Celebraremos el final de aquel apartheid sin reparar en sus sinónimos que crecen bajo nuestros pies en Europa, Oriente Próximo y Estados Unidos, cuyo actual presidente decidió convertir al inmigrante en una amenaza para la seguridad nacional. Nuestras extremas derechas levantan cada día muros de odio sin rubor alguno. No los llamamos apartheid, sino defensa de la identidad y de las costumbres.

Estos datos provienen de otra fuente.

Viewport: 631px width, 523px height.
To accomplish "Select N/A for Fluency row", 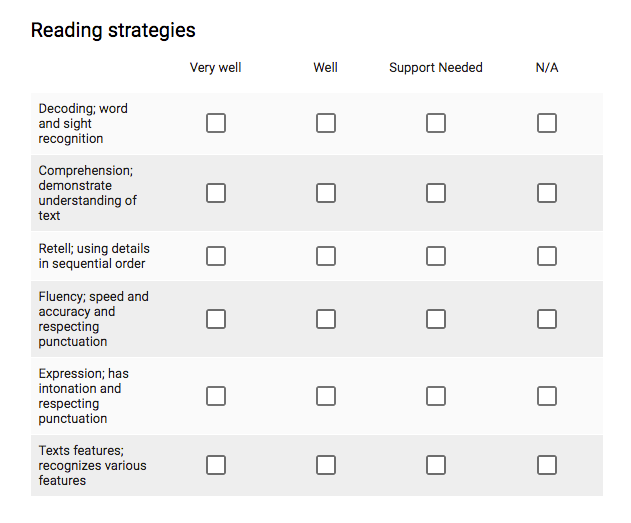I will (547, 319).
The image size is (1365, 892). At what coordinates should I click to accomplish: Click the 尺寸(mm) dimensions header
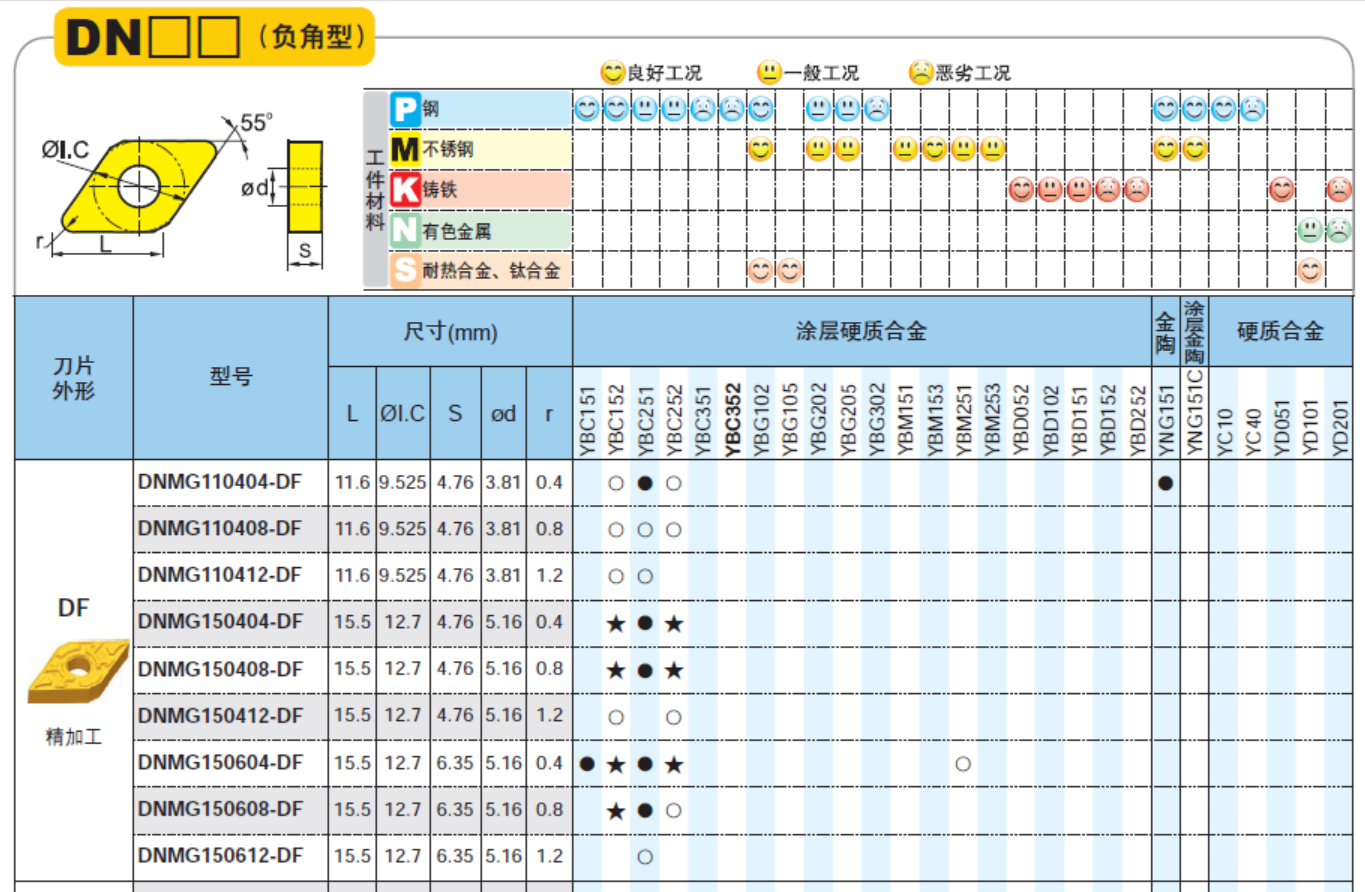(x=450, y=332)

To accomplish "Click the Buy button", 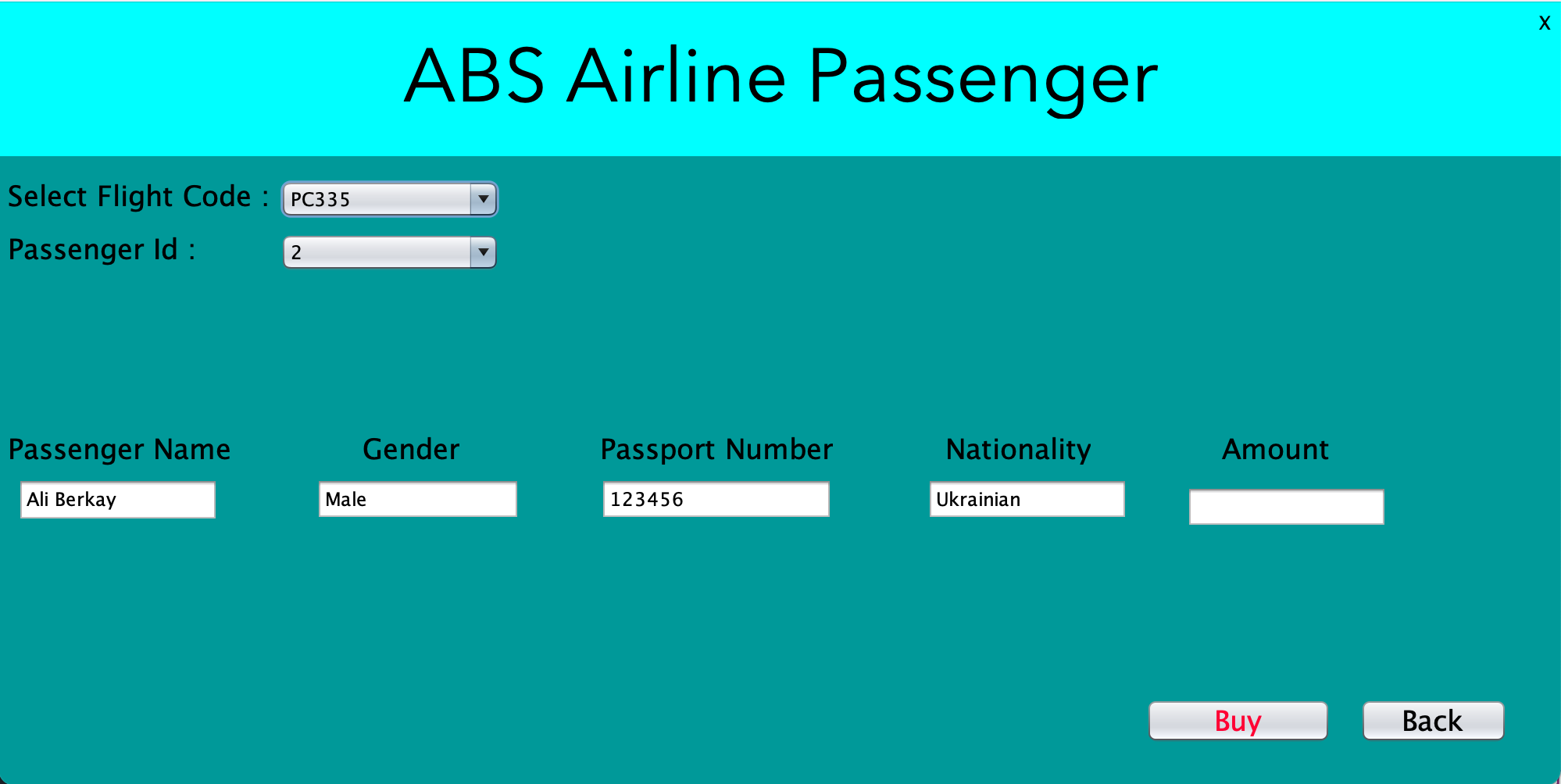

Levantamos kilómetros de alambradas, concertinas y paredes de hormigón para defendernos de nuestro miedo. Crece la xenofobia en algunos países del Este, y en la Italia de Matteo Salvini y en el Reino Unido aferrado al brexit como si fuera un bote salvavidas. Nadie es inocente. Ni la UE, que lo permite, ni el Gobierno de Pedro Sánchez, que prefirió asegurarse los votos que sostener los principios.

ISRAEL

A Benjamín Netanyahu también le debe gustar Mandela. Pero sus políticas contra los palestinos no se diferencian demasiado de las que alumbró el apartheid de Pretoria, que hoy tanto denostamos. La ley de judeidad, aprobada hace unos meses por el Parlamento israelí, fomenta un Estado solo para judíos que desconoce los derechos de los que no lo son. Es un asunto grave en las fronteras actuales de Israel y lo será más cuando el Gobierno de Israel decida anexionarse el 80% de Cisjordania, un territorio ocupado que ya está repleto de carreteras solo para judíos que unen colonias israelís entre sí, creando de esta manera un mapa de la segregación.

A los israelís no les agrada en absoluto proyectar una imagen de país racista. Son hijos y nietos de perseguidos por el nazismo, una ideología que exterminó a seis millones de judíos, pero eligen un Gobierno que nada se diferencia en sus declaraciones y acciones de los de Hungría y Polonia, por citar dos ejemplos.

Acostumbrados a los adjetivos rotundos, como el de fascista, nos hemos quedado sin palabras para explicar esta ola de xenofobia y mentira masiva que nos afecta a todos, a España también. Crecen en Europa las fobias al musulmán y al judío. Son tiempos peligrosos. Y no hay Mandelas a la vista.